Modeling the Worst-Case Parallel Execution under EIP-7928

Modeling the Worst-Case Parallel Execution under EIP-7928

Special thanks to Gary, Dragan, Milos and Carl for feedback and review!

Ethereum’s EIP-7928: Block-Level Access Lists (BALs) opens the door to perfect parallelization of transactions. Once each transaction’s read/write footprint is known upfront, execution no longer depends on order: all transactions can run independently.

But even with perfect independence, scheduling might matter.
If we respect natural block order instead of reordering transactions, we could end up with idle cores waiting on a single large transaction. The solution to this would be attaching gas_used values to the block-level access list, as presented in EIP-7928 breakout call #6 and spec’ed here.

One could approximate the gas_used values by using the already available transaction gas limit; however, this can be easily tricked. Other heuristics such as the number of BAL entries for a given transaction, or the balance diff of the sender may yield even better results but bring additional complexity.

Check out this tool allowing you to visualize worst-case blocks for a given block gas limit and number of cores, comparing Ordered List Scheduling with Greedy Scheduling with Reordering.


1. Setup

We model a block as a set of indivisible “jobs” (transactions) with gas workloads:

Symbol Meaning
G Total block gas (here 300\text{M})
G_T Per-transaction gas cap (EIP-7825, 2^{24}=16.78\text{M})
g_i Gas of transaction (i), with 0 < g_i \le G_T
g_{\max} Largest transaction in the block \le G_T
n Number of cores
C Makespan: total gas processed by the busiest core

We compare two schedulers:

  • Greedy (Reordering allowed): transactions can be freely rearranged to balance total gas across cores.
  • Ordered List Scheduling (OLS): transactions stay in natural block order; each new transaction goes to the first available core.

2. Lower Bound: Greedy Scheduling with Reordering

Even the optimal scheduler cannot do better than:

C_* \ge \max\Big(\frac{G}{n}, g_{\max}\Big)

The term G/n represents the average load per core;
g_{\max} ensures no core can be assigned less than the largest single transaction.

__Data provided__.

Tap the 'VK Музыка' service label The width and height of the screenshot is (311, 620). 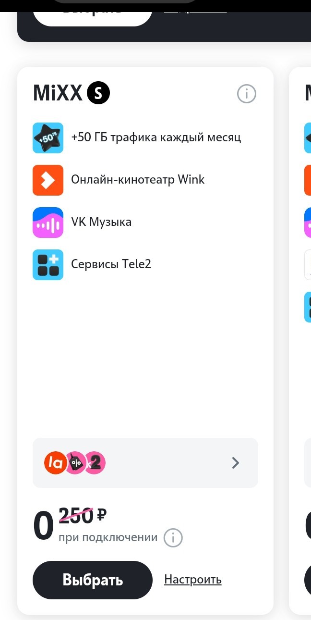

__Written instruction__. Reproduce word for word the stretch of the EIP-7928 article from "If we respect" through "Scheduling with Reordering.".

__Task solution__.
If we respect natural block order instead of reordering transactions, we could end up with idle cores waiting on a single large transaction. The solution to this would be attaching gas_used values to the block-level access list, as presented in EIP-7928 breakout call #6 and spec’ed here.

One could approximate the gas_used values by using the already available transaction gas limit; however, this can be easily tricked. Other heuristics such as the number of BAL entries for a given transaction, or the balance diff of the sender may yield even better results but bring additional complexity.

Check out this tool allowing you to visualize worst-case blocks for a given block gas limit and number of cores, comparing Ordered List Scheduling with Greedy Scheduling with Reordering.